(Stored items)
####

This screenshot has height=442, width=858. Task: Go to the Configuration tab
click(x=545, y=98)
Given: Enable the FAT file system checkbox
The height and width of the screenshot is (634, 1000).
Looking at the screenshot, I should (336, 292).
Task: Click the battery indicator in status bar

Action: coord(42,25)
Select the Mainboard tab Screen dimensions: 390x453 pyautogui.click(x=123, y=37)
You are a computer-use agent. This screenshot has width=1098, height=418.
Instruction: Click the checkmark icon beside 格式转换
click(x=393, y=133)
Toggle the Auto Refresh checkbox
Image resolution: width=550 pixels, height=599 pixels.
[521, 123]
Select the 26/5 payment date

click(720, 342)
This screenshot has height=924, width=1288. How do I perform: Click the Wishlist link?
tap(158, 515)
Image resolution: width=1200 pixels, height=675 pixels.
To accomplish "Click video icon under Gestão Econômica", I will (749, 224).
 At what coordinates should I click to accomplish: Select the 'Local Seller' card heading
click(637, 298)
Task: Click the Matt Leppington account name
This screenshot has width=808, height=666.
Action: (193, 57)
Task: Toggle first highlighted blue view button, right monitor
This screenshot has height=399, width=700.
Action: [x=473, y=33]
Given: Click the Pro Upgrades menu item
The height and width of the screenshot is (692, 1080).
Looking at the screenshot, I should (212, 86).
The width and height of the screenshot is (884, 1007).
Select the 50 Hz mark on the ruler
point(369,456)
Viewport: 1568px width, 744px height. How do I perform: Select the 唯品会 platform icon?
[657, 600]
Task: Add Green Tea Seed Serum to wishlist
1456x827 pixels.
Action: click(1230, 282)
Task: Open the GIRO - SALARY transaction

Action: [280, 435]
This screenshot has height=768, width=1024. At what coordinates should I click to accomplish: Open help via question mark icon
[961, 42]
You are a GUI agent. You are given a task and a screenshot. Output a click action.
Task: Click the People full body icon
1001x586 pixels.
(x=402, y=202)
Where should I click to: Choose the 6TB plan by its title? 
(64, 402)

####

◆ Your assignment ◆
Among the lines of the entries, count those containing the string "agent" and give only the number.

◆ Solution for this task ◆
2